Offshore Market Design in Integrated Energy systems: A Case Study on the North Sea Region towards 2050

Juan Gea-Bermúdez, Lena Kitzing, and Dogan Keles

Year: 2024
Volume: Volume 45
Number: Number 4
DOI: 10.5547/01956574.45.4.jgea
View Abstract

Abstract:
Offshore grids, with multiple interacting transmission and generation units connecting to the shores of several countries, are expected to have an important role in the cost-effective energy transition. Such massive new infrastructure expanding into a new physical space will require new offshore energy market designs. Decisions on these designs today will influence the overall value potential of offshore grids in the future. This paper investigates different possible market configurations and their impacts on operational costs and required congestion management, as well as prices and emissions.
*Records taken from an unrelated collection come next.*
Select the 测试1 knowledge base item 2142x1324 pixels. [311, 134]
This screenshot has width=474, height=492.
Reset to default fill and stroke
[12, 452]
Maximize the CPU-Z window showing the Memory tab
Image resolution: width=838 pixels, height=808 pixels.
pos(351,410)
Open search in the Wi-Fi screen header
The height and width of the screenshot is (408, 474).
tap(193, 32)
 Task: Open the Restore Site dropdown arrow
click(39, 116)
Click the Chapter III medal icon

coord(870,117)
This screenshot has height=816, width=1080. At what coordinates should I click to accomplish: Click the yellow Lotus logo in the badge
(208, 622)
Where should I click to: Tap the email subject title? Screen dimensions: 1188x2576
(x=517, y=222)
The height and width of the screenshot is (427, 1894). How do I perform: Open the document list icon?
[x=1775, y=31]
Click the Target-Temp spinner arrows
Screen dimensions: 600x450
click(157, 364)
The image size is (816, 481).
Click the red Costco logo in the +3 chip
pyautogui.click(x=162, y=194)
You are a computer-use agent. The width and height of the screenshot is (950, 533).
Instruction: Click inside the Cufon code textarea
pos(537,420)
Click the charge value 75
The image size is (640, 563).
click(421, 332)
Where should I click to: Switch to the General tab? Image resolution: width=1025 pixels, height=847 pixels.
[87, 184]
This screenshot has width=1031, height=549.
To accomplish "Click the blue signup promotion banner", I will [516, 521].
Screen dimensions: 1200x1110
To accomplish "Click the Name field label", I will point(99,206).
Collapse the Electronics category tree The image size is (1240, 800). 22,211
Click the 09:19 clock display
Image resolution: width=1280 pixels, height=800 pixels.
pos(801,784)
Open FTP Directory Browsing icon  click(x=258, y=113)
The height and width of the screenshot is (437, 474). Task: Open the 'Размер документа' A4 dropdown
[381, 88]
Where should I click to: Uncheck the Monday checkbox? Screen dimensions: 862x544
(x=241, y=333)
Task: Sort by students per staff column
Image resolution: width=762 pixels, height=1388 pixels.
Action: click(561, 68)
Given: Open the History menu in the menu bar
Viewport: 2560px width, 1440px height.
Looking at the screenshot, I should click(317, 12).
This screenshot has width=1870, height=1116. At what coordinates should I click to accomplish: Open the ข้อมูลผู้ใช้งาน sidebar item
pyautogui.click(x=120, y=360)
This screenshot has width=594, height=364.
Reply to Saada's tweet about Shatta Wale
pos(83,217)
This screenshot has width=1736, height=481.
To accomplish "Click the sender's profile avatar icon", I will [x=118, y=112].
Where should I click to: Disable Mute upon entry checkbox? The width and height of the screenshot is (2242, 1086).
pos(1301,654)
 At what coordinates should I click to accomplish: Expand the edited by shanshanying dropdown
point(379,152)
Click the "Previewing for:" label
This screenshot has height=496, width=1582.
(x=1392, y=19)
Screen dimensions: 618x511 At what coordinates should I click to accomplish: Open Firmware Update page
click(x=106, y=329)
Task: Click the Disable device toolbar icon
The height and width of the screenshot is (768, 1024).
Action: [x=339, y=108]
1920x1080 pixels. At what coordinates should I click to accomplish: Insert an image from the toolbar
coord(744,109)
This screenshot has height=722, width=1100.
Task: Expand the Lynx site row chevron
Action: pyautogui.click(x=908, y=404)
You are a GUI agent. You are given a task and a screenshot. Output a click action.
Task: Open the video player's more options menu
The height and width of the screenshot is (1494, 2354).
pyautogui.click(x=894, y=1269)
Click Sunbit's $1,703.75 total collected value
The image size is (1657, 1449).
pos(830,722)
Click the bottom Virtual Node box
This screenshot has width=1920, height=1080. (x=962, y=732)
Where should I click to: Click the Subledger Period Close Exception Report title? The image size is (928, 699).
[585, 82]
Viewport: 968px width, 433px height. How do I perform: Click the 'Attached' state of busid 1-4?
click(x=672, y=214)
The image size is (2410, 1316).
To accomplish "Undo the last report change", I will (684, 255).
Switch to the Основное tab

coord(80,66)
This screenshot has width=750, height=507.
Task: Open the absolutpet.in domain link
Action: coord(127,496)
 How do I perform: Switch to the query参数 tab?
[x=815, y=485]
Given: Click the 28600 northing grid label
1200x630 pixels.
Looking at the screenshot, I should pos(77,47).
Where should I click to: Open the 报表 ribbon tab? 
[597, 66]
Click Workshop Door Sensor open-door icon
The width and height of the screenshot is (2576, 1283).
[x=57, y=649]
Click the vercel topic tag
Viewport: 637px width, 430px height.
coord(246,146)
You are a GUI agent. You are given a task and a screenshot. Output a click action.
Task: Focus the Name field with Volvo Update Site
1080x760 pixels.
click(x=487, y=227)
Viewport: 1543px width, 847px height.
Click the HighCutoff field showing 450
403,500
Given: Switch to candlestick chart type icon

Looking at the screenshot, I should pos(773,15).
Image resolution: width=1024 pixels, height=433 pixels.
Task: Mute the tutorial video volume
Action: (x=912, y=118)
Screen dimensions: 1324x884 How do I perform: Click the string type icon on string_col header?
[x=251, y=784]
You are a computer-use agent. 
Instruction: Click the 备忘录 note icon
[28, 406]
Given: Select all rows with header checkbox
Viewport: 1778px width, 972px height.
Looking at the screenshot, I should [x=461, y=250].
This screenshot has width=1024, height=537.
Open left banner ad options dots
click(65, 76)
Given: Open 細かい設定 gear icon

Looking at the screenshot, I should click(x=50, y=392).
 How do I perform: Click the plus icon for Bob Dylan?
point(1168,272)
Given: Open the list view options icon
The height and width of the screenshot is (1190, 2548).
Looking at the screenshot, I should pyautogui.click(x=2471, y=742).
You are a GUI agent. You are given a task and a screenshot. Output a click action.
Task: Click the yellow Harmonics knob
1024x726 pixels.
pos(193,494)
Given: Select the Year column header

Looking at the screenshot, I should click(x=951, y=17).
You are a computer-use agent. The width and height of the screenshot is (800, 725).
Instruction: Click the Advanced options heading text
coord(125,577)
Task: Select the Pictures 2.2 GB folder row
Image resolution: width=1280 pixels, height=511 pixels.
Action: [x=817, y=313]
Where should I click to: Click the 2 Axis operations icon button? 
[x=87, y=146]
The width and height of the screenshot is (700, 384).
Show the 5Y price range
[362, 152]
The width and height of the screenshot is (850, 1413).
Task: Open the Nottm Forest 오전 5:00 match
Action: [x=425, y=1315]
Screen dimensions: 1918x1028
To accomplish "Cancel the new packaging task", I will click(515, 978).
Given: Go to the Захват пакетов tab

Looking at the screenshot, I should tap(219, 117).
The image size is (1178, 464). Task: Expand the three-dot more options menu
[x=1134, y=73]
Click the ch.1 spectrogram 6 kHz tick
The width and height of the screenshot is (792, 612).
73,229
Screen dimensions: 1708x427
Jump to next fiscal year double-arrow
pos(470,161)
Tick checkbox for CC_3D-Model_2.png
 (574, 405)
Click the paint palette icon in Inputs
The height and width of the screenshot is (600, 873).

We use advanced integrated energy system optimisation, applied to a study case on the North Sea region towards 2050. Our analysis confirms the well-known concept of nodal pricing as the most preferable market configuration. Nodal pricing minimises costs (0.2-1.6 b€/year lower) and CO2 emissions (0.6-5.6 Mton/year lower) with respect to alternative market designs investigated. The performance of the different market designs is highly influenced by the overall architecture of the offshore grid, and the rest of the energy system. E.g., flexibility options help reducing the spread between the designs. But the results are robust: nodal pricing in offshore grids emerges as the preferable market configuration for a cost-effective energy transition to carbon neutrality.